El teatro Calderón levanta su artificiosa mole sobre los solares de un antiguo convento trinitario, del que solían partir hacia tierra de infieles los religiosos dedicados a la redención de cautivos, candidatos al martirio en los presidios de Argel, a manos de intolerantes fundamentalistas islámicos, tan intolerantes y tan fundamentalistas, probablemente, como sus homólogos cristianos del Santo Oficio. De su recuerdo queda, frente al teatro, haciendo ángulo con los multicines Ideal, un sencillo oratorio que, bajo la enseña trinitaria, cobija a la Real Congregación del Ave María, ropero y comedor de beneficencia en horarios que marca una sencilla placa en su fachada. Esta mínima presencia es cuanto ha sobrevivido de aquella histórica y caritativa fundación, cuyos orígenes se remontan a 1562, y del convento en el que vivió y murió el beato Simón de Rojas, y escribió sus sermones y sus opúsculos el padre trinitario Hortensio Félix Paravicino, orador y escritor sagrado que firmó sus obras con el seudónimo de Don Félix de Arteaga.

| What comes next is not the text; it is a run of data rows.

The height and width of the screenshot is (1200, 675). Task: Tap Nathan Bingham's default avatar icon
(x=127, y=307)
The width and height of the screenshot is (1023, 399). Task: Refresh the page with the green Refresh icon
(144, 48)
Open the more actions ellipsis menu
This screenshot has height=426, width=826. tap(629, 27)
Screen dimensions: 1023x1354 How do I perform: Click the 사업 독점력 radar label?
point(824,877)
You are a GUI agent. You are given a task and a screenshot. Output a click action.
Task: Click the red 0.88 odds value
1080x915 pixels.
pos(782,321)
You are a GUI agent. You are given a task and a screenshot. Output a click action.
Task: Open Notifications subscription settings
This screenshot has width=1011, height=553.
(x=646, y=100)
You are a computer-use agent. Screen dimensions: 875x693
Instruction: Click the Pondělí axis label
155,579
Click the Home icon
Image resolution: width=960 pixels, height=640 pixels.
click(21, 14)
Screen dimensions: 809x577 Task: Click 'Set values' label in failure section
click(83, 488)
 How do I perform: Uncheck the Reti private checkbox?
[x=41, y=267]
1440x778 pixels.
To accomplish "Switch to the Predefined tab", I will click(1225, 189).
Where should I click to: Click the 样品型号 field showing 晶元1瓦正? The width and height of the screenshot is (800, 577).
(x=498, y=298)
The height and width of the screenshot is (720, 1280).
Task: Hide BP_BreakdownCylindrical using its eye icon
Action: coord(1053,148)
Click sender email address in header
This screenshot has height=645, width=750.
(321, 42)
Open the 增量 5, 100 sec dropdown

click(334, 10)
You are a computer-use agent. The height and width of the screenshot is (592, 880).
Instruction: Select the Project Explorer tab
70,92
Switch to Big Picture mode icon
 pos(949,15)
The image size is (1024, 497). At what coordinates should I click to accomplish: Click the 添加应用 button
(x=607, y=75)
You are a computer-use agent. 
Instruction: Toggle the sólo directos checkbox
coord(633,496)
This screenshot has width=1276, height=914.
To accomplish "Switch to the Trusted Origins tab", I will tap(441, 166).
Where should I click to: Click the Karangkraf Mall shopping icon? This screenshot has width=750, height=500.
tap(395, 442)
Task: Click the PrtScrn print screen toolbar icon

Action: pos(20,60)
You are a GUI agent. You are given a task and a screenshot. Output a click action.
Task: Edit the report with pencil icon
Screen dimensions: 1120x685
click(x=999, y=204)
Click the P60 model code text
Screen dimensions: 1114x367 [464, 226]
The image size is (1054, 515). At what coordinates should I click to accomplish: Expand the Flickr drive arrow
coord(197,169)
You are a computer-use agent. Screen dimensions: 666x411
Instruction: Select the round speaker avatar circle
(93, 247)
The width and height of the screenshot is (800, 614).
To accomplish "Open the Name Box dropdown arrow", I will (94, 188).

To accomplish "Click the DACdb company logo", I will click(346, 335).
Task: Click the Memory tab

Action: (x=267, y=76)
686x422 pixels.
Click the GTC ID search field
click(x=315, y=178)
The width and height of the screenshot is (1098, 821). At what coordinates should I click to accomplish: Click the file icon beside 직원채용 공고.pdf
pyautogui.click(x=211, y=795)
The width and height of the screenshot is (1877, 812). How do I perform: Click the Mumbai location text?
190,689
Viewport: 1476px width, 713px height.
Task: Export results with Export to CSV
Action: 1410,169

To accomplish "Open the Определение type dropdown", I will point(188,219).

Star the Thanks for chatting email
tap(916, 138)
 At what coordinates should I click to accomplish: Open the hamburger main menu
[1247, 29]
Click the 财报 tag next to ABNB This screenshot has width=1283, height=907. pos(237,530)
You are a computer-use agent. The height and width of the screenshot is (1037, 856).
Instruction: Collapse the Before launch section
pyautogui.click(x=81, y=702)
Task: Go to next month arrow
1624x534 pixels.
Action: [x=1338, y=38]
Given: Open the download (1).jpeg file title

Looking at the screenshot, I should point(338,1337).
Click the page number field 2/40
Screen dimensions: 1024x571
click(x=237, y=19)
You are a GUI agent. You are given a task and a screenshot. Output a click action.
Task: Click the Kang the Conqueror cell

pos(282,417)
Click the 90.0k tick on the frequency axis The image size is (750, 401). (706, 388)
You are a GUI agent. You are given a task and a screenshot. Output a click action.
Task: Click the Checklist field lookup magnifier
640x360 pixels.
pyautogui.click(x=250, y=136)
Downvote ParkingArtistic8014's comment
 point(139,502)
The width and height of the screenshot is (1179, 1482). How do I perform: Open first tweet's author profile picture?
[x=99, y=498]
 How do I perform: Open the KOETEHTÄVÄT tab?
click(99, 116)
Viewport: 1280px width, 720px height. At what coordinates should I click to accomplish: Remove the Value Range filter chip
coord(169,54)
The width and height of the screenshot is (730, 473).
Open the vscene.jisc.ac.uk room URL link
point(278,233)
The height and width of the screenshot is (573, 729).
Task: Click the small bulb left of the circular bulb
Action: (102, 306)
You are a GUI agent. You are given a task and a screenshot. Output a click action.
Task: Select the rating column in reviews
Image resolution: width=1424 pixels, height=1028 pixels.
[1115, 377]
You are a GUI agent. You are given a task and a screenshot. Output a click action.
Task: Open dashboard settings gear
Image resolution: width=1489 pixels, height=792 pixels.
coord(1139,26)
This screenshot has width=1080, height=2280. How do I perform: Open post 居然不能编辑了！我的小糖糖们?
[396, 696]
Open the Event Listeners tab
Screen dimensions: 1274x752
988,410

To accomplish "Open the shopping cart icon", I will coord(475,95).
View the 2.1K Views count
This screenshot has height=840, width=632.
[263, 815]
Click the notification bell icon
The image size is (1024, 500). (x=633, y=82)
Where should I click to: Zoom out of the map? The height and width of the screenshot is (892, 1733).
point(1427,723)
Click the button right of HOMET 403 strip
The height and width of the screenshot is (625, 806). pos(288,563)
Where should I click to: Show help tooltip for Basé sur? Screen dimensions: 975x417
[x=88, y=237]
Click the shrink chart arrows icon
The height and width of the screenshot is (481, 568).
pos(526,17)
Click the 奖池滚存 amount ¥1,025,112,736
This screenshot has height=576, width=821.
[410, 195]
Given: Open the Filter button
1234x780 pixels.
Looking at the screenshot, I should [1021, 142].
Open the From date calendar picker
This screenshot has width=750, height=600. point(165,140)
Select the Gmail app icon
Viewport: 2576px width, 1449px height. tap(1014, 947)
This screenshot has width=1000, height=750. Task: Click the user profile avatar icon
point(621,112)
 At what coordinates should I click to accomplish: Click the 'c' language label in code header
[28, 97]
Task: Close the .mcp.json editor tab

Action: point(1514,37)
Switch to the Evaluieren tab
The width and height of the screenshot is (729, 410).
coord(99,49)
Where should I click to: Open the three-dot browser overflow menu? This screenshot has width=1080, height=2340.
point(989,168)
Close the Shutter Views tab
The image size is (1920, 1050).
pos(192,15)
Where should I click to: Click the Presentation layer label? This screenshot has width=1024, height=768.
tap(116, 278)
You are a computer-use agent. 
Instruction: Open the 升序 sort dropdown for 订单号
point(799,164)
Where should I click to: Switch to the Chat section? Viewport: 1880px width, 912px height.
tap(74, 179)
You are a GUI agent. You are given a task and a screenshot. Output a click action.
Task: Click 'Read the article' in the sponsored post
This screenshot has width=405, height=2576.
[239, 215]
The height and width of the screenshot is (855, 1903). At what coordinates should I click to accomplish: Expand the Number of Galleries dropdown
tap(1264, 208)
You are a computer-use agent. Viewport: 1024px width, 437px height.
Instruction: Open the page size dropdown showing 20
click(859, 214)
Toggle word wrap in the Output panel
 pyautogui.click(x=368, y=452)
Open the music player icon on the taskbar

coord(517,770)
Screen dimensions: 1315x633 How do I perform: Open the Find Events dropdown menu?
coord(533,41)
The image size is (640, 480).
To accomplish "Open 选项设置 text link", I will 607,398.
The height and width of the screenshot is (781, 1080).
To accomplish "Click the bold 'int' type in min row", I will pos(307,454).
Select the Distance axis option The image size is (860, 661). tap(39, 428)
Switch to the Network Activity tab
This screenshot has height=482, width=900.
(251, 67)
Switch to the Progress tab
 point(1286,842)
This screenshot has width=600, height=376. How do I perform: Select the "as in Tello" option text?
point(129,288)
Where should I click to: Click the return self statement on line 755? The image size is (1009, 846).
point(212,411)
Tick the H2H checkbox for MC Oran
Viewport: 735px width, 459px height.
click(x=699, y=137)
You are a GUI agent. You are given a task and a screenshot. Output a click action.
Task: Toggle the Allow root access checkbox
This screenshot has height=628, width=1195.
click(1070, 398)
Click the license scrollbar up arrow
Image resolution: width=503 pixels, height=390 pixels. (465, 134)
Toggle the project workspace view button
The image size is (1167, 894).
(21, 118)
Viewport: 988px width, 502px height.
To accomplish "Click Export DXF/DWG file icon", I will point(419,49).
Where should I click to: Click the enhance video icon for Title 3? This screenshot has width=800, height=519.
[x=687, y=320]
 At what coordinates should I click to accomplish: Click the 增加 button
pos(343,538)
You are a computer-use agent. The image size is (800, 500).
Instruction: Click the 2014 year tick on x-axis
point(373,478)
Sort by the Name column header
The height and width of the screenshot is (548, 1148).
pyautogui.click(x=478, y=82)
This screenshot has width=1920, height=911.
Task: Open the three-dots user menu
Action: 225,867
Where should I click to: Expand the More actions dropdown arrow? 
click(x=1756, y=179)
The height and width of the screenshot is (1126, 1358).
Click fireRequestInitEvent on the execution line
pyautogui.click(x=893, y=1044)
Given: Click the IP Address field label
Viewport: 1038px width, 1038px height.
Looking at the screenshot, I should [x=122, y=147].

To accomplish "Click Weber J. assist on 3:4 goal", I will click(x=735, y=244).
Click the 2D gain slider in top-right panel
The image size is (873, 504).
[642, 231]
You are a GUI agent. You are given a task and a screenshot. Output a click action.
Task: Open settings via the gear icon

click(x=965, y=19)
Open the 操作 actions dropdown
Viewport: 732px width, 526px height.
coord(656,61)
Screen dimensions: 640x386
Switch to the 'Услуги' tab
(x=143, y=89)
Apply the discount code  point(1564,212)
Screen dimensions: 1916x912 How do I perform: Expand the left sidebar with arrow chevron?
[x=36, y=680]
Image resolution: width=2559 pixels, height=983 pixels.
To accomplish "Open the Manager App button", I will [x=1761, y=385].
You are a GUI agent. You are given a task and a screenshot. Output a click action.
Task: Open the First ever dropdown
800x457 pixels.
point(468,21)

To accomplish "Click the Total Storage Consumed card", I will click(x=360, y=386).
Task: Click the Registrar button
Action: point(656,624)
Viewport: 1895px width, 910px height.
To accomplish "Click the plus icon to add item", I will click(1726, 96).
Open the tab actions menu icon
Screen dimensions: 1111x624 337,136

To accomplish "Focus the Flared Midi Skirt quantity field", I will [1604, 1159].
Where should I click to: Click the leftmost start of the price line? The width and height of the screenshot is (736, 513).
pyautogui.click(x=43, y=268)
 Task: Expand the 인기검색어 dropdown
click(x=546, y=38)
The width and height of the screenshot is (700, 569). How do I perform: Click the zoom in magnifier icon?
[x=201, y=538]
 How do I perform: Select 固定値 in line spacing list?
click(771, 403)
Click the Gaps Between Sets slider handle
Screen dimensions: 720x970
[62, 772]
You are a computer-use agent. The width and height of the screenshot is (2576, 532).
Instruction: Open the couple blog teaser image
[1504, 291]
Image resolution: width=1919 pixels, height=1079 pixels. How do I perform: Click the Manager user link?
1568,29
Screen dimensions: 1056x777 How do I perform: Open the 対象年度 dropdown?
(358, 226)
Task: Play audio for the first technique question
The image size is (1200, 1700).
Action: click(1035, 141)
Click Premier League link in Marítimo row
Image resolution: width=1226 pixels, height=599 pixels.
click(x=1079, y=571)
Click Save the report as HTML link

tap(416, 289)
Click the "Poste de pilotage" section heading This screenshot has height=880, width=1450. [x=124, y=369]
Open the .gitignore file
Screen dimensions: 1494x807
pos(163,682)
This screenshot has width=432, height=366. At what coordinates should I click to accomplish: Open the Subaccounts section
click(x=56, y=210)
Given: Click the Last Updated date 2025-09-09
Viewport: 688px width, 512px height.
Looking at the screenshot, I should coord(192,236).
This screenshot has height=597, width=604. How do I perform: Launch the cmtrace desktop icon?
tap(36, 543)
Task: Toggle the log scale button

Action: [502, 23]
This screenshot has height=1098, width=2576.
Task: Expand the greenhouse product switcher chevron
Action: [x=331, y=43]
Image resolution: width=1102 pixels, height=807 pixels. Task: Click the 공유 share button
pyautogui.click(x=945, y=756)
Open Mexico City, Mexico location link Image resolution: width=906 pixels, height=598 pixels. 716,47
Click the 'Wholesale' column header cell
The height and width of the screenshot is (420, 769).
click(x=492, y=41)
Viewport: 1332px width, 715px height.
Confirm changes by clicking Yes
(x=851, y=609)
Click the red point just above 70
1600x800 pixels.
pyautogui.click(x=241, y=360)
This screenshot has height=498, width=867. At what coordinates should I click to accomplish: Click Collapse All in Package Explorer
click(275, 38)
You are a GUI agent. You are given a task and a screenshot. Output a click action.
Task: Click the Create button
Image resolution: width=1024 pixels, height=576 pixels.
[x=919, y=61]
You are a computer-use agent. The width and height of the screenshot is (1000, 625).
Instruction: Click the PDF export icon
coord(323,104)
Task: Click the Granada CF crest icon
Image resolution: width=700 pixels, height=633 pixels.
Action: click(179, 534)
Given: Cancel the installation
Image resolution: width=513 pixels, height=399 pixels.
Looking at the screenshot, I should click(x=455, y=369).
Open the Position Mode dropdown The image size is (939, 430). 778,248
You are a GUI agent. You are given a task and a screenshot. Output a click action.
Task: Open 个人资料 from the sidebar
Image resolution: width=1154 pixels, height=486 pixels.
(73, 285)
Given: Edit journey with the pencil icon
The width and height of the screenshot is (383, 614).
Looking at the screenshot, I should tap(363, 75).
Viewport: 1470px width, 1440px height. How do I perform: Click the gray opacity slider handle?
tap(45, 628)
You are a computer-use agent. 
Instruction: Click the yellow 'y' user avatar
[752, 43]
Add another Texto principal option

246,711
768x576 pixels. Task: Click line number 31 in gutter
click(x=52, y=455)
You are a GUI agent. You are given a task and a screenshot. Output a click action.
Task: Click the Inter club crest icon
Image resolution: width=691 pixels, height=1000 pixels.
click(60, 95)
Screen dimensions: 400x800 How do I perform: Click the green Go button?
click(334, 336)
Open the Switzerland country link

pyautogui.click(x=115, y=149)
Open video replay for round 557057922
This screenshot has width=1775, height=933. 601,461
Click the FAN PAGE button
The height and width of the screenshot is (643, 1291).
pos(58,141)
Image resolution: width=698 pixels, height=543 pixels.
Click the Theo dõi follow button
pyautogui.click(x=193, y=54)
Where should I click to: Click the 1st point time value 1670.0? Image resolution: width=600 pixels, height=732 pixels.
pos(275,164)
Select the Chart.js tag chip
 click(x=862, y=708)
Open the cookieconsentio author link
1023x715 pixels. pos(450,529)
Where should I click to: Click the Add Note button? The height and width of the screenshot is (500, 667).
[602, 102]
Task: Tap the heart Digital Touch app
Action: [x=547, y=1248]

Una librería religiosa sigue dando testimonio de devota ilustración en el profano y sicalíptico entorno de una plaza que ha sido y es obligado lugar de. paso y refrigerio de coristas y vicetiples, vedettes y supervedettes, bailarines y caricatos, artistas y aficionados al género frívolo y al espectáculo folclórico. Una plaza irregular y desvertebrada, ágora y mentidero de ese paradójico casticismo madrileño que se nutre de lo foráneo y madrileñiza cuanto toca. Una plaza castigada, por sus muchos e inconfesables pecados, a ser asiento y almacén de autobuses urbanos, y pasto de voraces automóviles que la transitan en superficie o enterrados en los carriles del paso subterráneo.